荒磯忌(8月17日)

8月17日は、小説家・詩人の高見順(たかみ じゅん)を偲ぶ「荒磯忌(ありそき)」です。高見順は1965年(昭和40年)8月17日に58歳で亡くなりました。忌日の名は、高見順が残した詩「荒磯」にちなむものとされています。
荒磯忌の由来
「荒磯忌」という名称は、高見順の詩「荒磯」に由来します。「荒磯」は晩年の詩集『死の淵より』に収められた作品の一つで、自らの出生や故郷、そして死を見つめる高見順の意識が強く表れた作品です。
高見順は1965年8月17日に亡くなりました。そのため、毎年8月17日は、その文学と生涯を振り返る忌日として「荒磯忌」と呼ばれています。
高見順とは
高見順は、一般に1907年(明治40年)1月30日生まれとされる小説家・詩人です。福井県三国町、現在の福井県坂井市三国町に生まれ、本名は高間芳雄。東京帝国大学文学部を卒業しました。
1930年代から文学活動を本格化させ、長編小説『故旧忘れ得べき』で注目を集めました。その後も『如何なる星の下に』『わが胸の底のここには』『いやな感じ』などを発表し、昭和文学を代表する作家の一人として活動しました。
小説だけでなく詩や日記にも重要な作品を残しており、とくに晩年の詩集『死の淵より』は、病と死に向き合う自身の心境を率直な言葉で表現した作品として知られています。
「荒磯」と故郷・三国
高見順が生まれた三国は、日本海に面した港町です。近くには荒々しい岩壁で知られる東尋坊があり、日本海の厳しい自然に接する土地でもあります。
詩「荒磯」では、自らが荒磯の土地に生まれたことに触れながら、出生や人生、死を見つめています。「荒磯」という言葉は単なる風景描写にとどまらず、高見順自身の原点を象徴する言葉として読むことができます。
日本近代文学館の設立にも尽力
高見順は作家として作品を残しただけでなく、近代文学資料を後世へ伝える活動にも力を注ぎました。文学資料の散逸を危惧し、日本近代文学館の設立運動を推進した中心人物の一人です。
1965年8月16日には日本近代文学館の起工式が行われましたが、その翌日の8月17日に高見順は死去しました。文学館の完成を見ることはできませんでしたが、その活動は後の日本近代文学研究や文学資料保存につながっています。
豆知識
- 高見順の本名は「高間芳雄」です。
- 生年は一般に1907年とされていますが、日本近代文学館の資料では1906年とする説もあることが紹介されています。
- 代表作には『故旧忘れ得べき』『如何なる星の下に』『いやな感じ』などがあります。

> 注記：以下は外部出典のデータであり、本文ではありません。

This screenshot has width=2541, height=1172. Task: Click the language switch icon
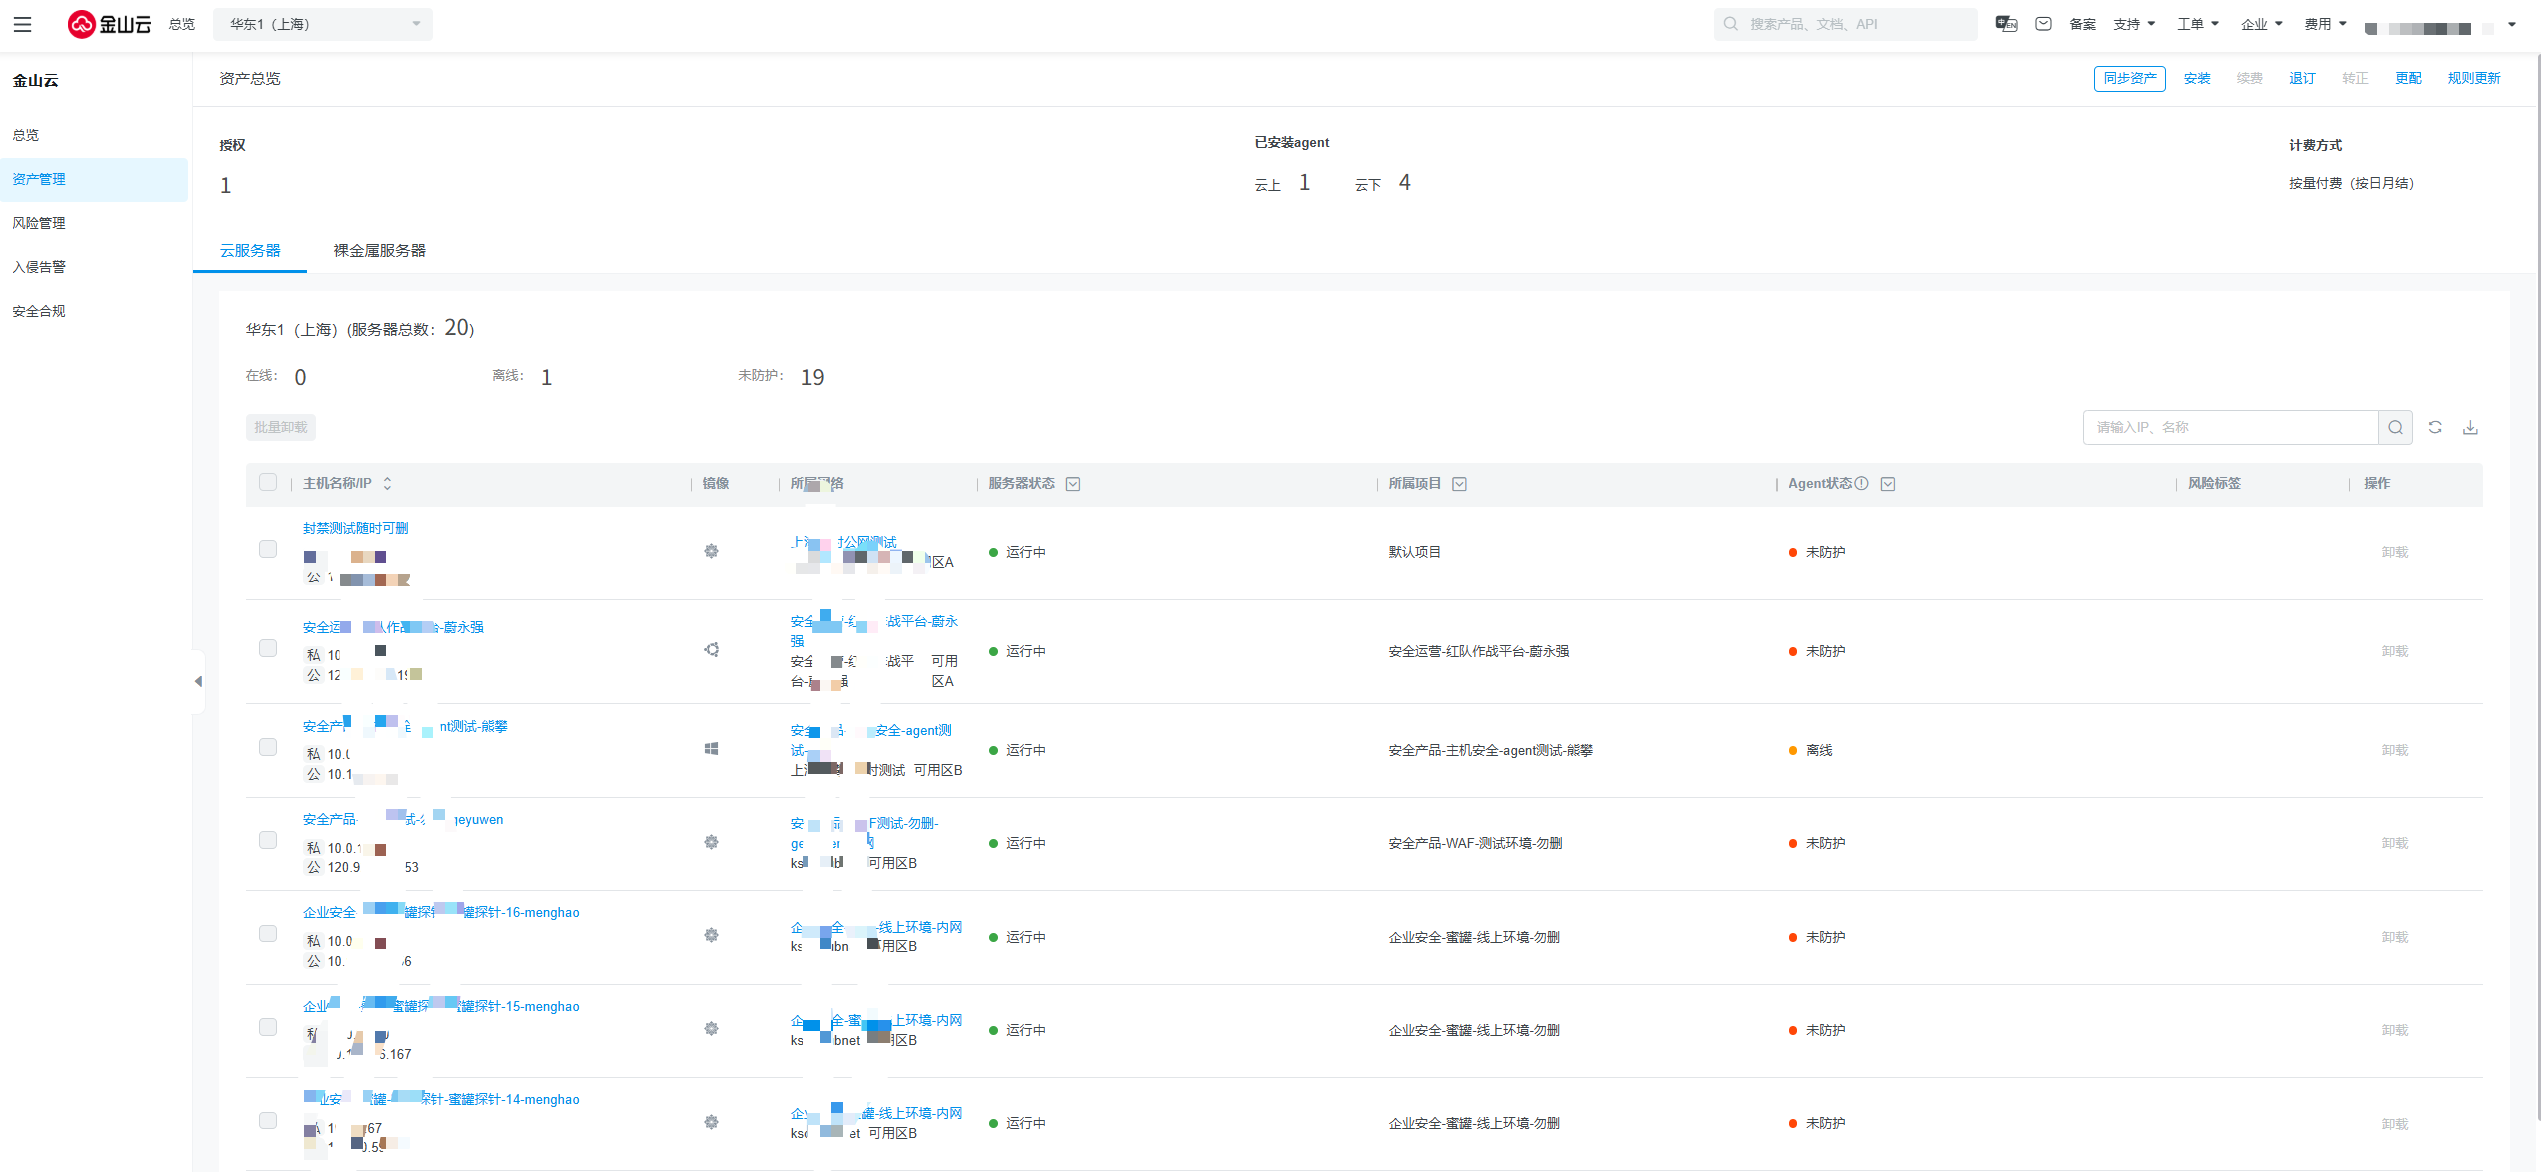(2006, 24)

- 晩年には病と向き合いながら詩を書き、詩集『死の淵より』を残しました。
- 「荒磯」は『死の淵より』に収録されている詩の一つです。
- 日本近代文学館の設立運動では中心的な役割を担い、初代理事長を務めました。
- 高見順が亡くなった1965年8月17日は、日本近代文学館の起工式が行われた翌日でした。
荒磯忌に高見順の文学を振り返る
荒磯忌は、単に作家の命日を記憶するだけでなく、高見順が残した小説、詩、日記、そして文学資料を未来へ残そうとした活動を振り返る日でもあります。とりわけ晩年の作品には、生と死を真正面から見つめる言葉が多く残されており、「荒磯」という作品名は高見順の人生と文学を象徴する言葉の一つとなっています。